We study the diffusive propagation of multiply scattered light in an optically thick cloud of cold rubidium atoms illuminated by a quasiresonant laser beam. In the vicinity of a sharp atomic resonance, the energy transport velocity of the scattered light is almost 5 orders of magnitude smaller than the vacuum speed of light, reducing strongly the diffusion constant. We verify the theoretical prediction of a frequency-independent transport time around the resonance. We also observe the effect of the residual velocity of the atoms at long times.

Figure 1

Radiation trapping (RT) experimental scheme. A pulsed probe beam is sent through the center of a laser-cooled atomic cloud. The transmitted diffuse light is collected as a function of time in a solid angle close to the forward direction.

Figure 2

Decay of resonant light trapped in the atomic cloud. We record the decay as we vary the number of atoms in the cloud. (a) shows the data for three optical thicknesses (solid lines): $b=34$ (1), 19 (2), and 2.4 (3), and the Monte Carlo results (dashed lines).
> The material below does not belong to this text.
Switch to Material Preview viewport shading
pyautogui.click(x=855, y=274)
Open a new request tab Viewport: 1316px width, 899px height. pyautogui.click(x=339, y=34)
The measured decay constant ${\tau }_{\mathrm{0}}$ is plotted in (b) as a function of the optical thickness $b$ (circles). It is compared to the prediction of Eq. (2) for a sample with Gaussian density (solid line), and to the MC calculation (dashed line).

Figure 3

Variation of transport time with frequency. We measure the “early” time ($2<t/{\tau }_{\mathrm{n}\mathrm{a}\mathrm{t}}<10$) decay constant ${\tau }_{\mathrm{i}}$ (in all these experiments, after an initial transient over $\approx 2{\tau }_{\mathrm{n}\mathrm{a}\mathrm{t}}$ due to the higher Holstein modes, an exponential decay is observed for at least $10{\tau }_{\mathrm{n}\mathrm{a}\mathrm{t}}$, as in Fig. 2) as a function of the detuning ${\delta }_{\mathrm{L}}$ from resonance, in two separate experiments. (a) The number $N_{\mathrm{a}\mathrm{t}}$ of atoms in the cloud is fixed, with an optical thickness at ${\delta }_{\mathrm{L}}=0$ of 22.4. The circles correspond to the experimental data and the solid line to the MC simulation. (b) For each value of ${\delta }_{\mathrm{L}}$, we adjust $N_{\mathrm{a}\mathrm{t}}$ to maintain a fixed optical thickness $b\approx 10.7\pm 1.0$. ${\tau }_{\mathrm{i}}$ is then nearly constant.

Figure 4

Role of the temperature of the atomic sample. We measure RT as a function of the residual velocity $v_{\mathrm{r}\mathrm{m}\mathrm{s}}$ of the atoms in the cloud, for detuned laser light ${\delta }_{\mathrm{L}}=+1.5\Gamma$. The optical thickness is fixed, $b=2.2$. (a) shows three experimental decay curves, clearly nonexponential because of the occurrence of some frequency redistribution, for $v_{\mathrm{r}\mathrm{m}\mathrm{s}}=0.15$ (1), 0.42 (2), and 1.72 (3) m$/$s. We plot in (b) the amplitude of the decay signal after a time $t=8{\tau }_{\mathrm{n}\mathrm{a}\mathrm{t}}$, as a function of $v_{\mathrm{r}\mathrm{m}\mathrm{s}}$. Dashed lines are the MC results without adjustable parameters.